## ФРАГМЕНТ ТЕКСТА
------------------------------------------------------------------------
Вечен только поиск. Рисунок Екатерины Богдановой
Само имя Тимофея Грановского, разностороннего ученого-гуманитария середины XIX века, открывает дверь в квартиру № 23. О ней и речь.
В 80–90-е годы здесь, в доме № 5, «потомственно» проживала семья Бориса Багаряцкого, формально – журналиста и завлита театра-студии «На досках». Себя он называл прежде всего «хижником» – по названию журнала «Химия и жизнь»: он был штатным сотрудником и даже вспоминал интервью Никиты Хрущева, как говорил, уникальное в те годы. Некоторые считают, что это легенда.
А как его называть неформально? Нет в нашем лексиконе точного определения этой гражданской функции. Ее можно описать так: он был центром притяжения неравнодушных людей, искавших единомышленников или возможность полезно поспорить. Иными словами, поверявших свои планы потребностями других. Тем более что атмосфера конца 80-х такую возможность открывала. Из недавних политических событий чаще вспоминали XXVII съезд КПСС, прошедший в 1986 году.
------------------------------------------------------------------------
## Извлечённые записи
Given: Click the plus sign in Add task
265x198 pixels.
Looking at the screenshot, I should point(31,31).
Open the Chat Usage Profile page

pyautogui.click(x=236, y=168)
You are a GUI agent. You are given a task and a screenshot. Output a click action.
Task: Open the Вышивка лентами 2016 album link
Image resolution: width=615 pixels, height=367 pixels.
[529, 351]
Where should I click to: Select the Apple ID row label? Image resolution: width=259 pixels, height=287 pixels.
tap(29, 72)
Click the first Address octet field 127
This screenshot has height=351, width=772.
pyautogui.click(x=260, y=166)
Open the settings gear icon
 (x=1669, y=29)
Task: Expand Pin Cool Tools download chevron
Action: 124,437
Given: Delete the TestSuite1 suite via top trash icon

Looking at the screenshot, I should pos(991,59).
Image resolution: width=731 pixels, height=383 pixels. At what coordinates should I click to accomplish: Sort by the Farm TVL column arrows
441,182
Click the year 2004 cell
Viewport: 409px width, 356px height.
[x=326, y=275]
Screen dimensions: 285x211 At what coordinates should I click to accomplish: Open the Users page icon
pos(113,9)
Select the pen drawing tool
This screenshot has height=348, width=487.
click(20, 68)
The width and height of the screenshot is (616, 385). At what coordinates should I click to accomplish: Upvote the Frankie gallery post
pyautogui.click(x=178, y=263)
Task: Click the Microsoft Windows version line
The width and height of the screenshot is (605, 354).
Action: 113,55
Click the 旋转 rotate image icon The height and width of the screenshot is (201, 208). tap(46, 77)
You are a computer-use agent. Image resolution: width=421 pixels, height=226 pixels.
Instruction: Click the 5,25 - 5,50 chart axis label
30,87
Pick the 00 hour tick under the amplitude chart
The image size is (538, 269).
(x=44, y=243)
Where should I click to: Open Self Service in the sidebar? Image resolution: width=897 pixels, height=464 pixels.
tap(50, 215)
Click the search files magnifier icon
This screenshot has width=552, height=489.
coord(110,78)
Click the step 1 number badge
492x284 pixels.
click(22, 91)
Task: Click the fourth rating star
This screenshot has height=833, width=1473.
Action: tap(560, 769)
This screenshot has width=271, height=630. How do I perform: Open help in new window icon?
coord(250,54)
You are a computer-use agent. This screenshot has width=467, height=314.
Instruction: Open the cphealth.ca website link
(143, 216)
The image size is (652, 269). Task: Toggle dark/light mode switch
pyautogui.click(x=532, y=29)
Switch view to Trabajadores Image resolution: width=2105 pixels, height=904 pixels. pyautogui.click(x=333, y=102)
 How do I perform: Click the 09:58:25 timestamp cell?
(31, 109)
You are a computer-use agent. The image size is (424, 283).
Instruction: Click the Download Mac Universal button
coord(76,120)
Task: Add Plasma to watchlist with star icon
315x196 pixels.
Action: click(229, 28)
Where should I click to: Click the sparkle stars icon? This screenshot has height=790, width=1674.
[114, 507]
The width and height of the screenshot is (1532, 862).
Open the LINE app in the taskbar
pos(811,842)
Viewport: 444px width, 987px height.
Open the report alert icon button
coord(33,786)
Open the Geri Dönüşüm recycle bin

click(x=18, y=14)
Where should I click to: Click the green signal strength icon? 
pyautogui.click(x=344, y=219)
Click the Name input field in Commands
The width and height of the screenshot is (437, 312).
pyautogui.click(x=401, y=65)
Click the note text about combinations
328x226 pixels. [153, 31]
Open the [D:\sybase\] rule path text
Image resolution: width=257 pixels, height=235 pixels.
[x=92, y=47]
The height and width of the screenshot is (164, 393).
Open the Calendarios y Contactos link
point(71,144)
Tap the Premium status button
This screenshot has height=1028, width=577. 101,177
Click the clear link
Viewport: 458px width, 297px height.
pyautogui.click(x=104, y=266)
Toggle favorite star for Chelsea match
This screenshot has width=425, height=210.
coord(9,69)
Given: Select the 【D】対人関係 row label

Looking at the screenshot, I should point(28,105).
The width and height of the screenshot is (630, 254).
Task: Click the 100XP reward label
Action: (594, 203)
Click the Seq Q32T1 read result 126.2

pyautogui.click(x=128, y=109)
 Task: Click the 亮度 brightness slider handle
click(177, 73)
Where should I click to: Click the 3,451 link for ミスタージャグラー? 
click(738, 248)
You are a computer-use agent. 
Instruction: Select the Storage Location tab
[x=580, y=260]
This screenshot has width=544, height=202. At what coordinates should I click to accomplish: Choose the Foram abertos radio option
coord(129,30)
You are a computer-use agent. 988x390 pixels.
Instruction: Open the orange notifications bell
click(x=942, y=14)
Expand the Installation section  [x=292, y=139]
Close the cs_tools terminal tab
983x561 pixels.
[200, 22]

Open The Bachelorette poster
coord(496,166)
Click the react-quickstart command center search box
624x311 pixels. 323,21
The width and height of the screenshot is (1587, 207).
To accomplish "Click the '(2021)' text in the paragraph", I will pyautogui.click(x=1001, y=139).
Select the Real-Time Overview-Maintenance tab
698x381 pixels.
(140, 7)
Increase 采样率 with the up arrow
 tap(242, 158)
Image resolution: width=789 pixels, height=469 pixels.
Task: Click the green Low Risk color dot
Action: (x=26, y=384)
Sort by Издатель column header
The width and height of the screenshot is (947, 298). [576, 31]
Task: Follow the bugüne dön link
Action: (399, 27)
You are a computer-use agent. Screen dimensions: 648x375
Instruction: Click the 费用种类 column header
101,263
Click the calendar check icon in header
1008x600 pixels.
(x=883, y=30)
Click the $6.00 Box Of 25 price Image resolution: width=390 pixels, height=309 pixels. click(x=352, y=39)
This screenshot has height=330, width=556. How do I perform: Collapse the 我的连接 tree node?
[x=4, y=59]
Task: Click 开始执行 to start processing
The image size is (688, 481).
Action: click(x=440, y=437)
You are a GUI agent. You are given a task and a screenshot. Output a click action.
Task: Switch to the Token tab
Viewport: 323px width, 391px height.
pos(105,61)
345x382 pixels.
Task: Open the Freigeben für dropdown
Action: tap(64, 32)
------------------------------------------------------------------------
## ЦЕЛЬ ЗАДАНИЯ
Ответьте по тексту о квартире № 23:
1. Как называлась театр-студия, где Борис Багаряцкий был завлитом?
2. Как Багаряцкий прежде всего называл себя?
3. В каком году прошел XXVII съезд КПСС?

## РЕЗУЛЬТАТ ЗАДАНИЯ
1. «На досках».
2. «Хижником».
3. В 1986 году.